Background: In this study, we investigated the relationship between changes in antibiotic resistance and distribution of staphylococcal cassette chromosome (SCC) types amongst methicillin-resistant Staphylococcus aureus (MRSA) isolates expressing the most frequently encountered profiles of antibiotic resistance over an 11 year period in the University Hospital of Rennes, France.
Methods: Antibiotic susceptibilities were determined by agar diffusion. SCC typing was performed using PCR. PFGE demonstrated that isolates were phylogenetically related.

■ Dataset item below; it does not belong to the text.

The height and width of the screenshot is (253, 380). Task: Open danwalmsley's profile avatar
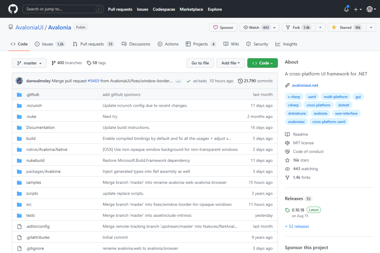(19, 81)
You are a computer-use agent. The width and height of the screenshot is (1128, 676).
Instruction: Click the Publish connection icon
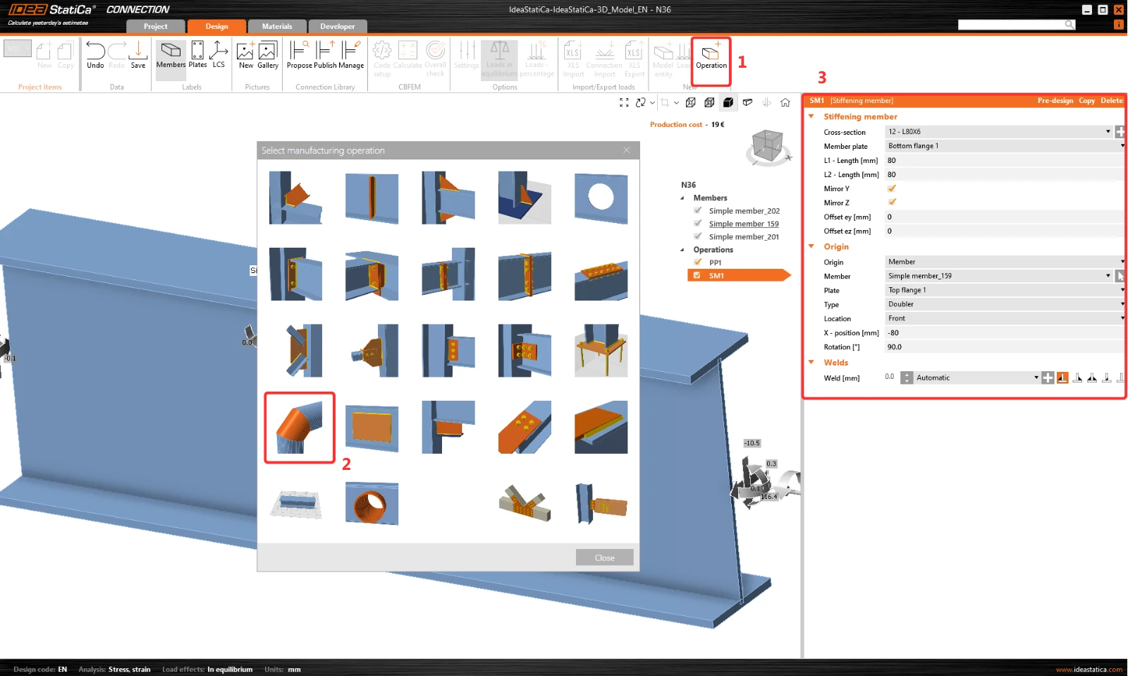[x=325, y=55]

Results: Fourteen profiles of antibiotic resistance were defined among MRSA isolates. For each resistance profile, only one SCC type was associated: four patterns corresponded to SCC type I or IA, nine to SCC type IV or IVA, and none to types II and III. One was not typed. PFGE indicated that isolates with SCC type I or IA belong to a single genetic lineage, which also includes most of the epidemic isolates, which carry SCC type IVA. In contrast to type I or IA, isolates with SCC type IV or IVA were found to be associated with several different PFGE clusters, although not all of these represent epidemic isolates.
Conclusions: During the course of the study, the spectrum of antibiotic resistance in MRSA isolates decreased. This occurred due to the emergence of strains with SCC type IV or IVA, which are susceptible to more antibiotics than type I or IA strains. The greater prevalence of such isolates could not be linked conclusively to the presence of SCC type IV or IVA, or to one particular PFGE cluster.